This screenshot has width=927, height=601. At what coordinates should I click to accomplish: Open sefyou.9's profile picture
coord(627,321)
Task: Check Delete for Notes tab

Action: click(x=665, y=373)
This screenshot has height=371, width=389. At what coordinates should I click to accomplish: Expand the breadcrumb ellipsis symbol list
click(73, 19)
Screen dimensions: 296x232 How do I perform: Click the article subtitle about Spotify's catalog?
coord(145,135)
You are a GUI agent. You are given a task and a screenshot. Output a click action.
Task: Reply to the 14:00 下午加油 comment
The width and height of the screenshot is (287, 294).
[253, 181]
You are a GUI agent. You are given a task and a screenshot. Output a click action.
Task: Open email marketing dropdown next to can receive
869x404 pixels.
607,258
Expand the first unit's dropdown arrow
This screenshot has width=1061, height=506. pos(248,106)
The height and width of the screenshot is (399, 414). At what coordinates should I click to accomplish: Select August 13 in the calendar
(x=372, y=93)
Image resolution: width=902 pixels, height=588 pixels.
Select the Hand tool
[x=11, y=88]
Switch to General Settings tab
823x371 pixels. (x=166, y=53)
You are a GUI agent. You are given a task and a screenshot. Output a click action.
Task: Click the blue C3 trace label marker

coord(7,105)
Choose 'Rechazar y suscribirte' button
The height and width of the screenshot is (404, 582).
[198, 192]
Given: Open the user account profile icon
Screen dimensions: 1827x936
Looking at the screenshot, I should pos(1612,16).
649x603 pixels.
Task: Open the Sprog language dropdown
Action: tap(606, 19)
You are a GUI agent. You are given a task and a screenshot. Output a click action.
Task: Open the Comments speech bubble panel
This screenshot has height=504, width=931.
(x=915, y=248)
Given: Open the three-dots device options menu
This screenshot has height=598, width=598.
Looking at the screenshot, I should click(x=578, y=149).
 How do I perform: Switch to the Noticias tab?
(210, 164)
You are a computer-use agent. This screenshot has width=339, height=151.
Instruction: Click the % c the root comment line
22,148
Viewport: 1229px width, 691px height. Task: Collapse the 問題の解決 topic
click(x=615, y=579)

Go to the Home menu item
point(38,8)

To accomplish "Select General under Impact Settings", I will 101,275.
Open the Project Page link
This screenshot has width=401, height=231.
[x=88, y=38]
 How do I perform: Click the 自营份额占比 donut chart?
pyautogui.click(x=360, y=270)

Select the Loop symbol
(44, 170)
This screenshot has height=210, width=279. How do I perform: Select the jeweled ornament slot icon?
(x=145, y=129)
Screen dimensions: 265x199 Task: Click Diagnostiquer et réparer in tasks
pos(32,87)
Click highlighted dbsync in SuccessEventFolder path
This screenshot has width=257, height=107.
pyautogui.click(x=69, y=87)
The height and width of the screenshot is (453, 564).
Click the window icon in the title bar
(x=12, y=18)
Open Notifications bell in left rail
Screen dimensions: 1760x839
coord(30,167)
===============
■ **Your objective**
Give again exactly, and only, the lines above starting at the one with "Task: Check Delete for Notes tab" and ending at the one with "Task: Reply to the 14:00 下午加油 comment".

■ **Problem solution**
Task: Check Delete for Notes tab

Action: click(x=665, y=373)
This screenshot has height=371, width=389. At what coordinates should I click to accomplish: Expand the breadcrumb ellipsis symbol list
click(73, 19)
Screen dimensions: 296x232 How do I perform: Click the article subtitle about Spotify's catalog?
coord(145,135)
You are a GUI agent. You are given a task and a screenshot. Output a click action.
Task: Reply to the 14:00 下午加油 comment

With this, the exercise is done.